Diamond’s days in the ’hood
The Flatbush area of Brooklyn, where Neil Diamond grew up in the 1940s and ’50s, was a very rough neighborhood.
It’s hard to tell from his schmaltzy balladeering, says Sylvie Simmons in Mojo, but Neil Diamond used to be in a street gang. Growing up on the mean streets of Flatbush, Brooklyn, in the 1940s and ’50s, Diamond, now 67, spent much of his childhood dodging bullets—and not always successfully. “You had to become part of a gang because you couldn’t be out there alone. You had to fight your way to school sometimes,” he says. “So I was a junior member of one of those gangs. They had BB guns, pellet guns, garrison belts, which are belts with big buckles for fighting up close. I didn’t have a gun, but I got shot in the face. I still have a scar under my eye.” His parents, who owned a small dry-goods store, eventually relocated the family to nearby Brighton Beach—a move that Diamond says changed his life.
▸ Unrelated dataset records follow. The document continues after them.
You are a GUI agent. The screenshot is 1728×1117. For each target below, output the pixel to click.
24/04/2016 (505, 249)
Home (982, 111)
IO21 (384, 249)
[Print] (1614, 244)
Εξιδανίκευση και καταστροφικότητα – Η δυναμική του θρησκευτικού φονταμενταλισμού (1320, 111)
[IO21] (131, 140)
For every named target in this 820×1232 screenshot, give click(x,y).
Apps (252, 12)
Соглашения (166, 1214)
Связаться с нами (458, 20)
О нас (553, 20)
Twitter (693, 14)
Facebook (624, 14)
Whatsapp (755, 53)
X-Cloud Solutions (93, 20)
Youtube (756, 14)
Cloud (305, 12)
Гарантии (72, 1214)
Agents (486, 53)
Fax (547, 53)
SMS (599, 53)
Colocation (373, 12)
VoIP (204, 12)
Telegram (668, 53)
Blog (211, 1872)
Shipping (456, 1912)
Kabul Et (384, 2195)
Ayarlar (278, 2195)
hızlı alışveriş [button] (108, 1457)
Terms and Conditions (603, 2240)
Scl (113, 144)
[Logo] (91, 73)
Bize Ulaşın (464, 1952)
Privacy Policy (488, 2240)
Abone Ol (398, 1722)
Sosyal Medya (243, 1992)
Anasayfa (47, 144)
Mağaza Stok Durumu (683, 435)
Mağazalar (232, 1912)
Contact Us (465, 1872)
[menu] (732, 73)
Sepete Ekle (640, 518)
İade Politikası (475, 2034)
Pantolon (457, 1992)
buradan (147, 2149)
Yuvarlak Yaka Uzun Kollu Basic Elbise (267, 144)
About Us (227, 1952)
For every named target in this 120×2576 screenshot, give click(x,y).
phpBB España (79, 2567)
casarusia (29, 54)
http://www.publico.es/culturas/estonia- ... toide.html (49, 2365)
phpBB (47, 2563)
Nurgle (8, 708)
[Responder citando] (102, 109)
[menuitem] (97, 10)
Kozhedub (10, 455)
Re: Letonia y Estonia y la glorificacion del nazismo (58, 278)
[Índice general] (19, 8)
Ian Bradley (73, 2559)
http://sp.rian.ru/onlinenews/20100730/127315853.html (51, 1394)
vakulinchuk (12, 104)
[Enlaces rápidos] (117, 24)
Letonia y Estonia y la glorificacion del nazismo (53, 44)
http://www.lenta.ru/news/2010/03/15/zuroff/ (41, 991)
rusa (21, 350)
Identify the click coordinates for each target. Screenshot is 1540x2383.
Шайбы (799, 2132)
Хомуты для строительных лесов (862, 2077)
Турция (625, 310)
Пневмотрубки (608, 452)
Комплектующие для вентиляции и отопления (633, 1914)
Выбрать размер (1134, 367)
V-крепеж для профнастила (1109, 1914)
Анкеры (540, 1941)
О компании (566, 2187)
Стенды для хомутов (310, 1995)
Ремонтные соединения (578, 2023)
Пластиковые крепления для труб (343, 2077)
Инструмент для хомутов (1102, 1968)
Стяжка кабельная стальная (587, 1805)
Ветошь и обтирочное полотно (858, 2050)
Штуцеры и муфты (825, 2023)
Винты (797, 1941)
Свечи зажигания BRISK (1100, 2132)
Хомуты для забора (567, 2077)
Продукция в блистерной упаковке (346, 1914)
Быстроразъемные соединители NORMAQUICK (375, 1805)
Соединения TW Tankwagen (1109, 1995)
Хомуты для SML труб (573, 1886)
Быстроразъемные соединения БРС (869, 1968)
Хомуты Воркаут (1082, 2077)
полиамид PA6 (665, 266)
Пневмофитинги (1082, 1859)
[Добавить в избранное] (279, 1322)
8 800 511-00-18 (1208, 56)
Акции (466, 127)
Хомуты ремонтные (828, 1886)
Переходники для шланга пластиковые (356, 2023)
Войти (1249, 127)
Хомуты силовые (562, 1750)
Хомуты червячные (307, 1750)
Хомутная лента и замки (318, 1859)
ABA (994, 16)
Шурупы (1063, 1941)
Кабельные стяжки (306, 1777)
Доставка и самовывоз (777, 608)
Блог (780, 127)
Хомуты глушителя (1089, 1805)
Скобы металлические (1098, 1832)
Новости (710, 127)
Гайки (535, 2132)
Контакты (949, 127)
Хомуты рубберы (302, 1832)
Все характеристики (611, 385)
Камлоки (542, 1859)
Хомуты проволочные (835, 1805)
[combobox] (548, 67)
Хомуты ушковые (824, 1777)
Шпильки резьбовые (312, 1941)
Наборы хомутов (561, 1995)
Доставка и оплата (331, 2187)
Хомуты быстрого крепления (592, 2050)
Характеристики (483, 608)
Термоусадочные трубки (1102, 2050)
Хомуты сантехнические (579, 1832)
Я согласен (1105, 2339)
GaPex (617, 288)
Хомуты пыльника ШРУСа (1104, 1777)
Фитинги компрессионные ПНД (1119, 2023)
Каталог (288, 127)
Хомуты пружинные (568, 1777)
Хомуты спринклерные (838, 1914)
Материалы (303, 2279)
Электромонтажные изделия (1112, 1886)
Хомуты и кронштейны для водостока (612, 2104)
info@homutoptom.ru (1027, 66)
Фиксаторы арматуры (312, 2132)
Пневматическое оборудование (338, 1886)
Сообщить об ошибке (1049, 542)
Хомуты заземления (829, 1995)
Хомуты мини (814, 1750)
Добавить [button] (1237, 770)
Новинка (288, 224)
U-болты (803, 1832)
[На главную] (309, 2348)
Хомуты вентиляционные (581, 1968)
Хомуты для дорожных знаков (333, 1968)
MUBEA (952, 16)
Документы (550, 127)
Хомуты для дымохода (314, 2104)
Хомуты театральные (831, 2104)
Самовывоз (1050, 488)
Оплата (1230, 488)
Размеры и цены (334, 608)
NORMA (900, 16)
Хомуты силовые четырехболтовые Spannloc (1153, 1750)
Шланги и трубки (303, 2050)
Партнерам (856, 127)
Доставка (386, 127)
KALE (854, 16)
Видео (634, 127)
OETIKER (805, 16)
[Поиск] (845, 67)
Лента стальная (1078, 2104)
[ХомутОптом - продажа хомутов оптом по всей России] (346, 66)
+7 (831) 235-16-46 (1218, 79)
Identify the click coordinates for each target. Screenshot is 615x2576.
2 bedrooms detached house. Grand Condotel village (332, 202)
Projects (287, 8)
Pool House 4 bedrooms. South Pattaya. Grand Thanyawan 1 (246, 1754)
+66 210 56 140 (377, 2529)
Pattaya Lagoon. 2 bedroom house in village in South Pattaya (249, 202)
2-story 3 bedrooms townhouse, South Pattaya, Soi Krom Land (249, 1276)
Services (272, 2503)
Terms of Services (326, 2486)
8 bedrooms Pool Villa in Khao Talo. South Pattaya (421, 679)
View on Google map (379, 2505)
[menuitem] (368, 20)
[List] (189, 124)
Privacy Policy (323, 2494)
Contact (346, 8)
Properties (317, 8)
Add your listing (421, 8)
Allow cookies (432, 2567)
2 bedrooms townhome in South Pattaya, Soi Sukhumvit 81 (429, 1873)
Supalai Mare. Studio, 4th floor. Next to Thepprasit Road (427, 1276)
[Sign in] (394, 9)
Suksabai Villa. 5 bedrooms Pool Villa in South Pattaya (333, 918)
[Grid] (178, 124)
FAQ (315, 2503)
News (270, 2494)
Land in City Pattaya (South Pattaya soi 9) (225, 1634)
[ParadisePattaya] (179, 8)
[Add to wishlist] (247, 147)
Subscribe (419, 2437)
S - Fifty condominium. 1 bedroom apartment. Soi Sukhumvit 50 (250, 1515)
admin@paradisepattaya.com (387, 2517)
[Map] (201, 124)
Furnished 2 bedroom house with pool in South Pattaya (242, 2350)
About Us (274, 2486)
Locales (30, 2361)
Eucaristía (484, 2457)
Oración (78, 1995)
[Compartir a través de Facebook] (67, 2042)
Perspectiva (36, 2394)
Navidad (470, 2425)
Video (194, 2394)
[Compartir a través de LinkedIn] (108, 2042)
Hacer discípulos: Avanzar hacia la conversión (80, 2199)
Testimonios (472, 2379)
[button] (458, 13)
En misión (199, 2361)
If Flatbush was West Side Story, Diamond says, “Brighton Beach was Grease.” He soon found himself pursuing less perilous pastimes: He joined the fencing team, which would yield him a sports scholarship to college, and he sang baritone in the school’s 100-voice choir. That was when his career dreams started to jell. “There was a kid just a year ahead of me who was already having hit records: Neil Sedaka. When you’re that close to something you think, Maybe I could do that too.”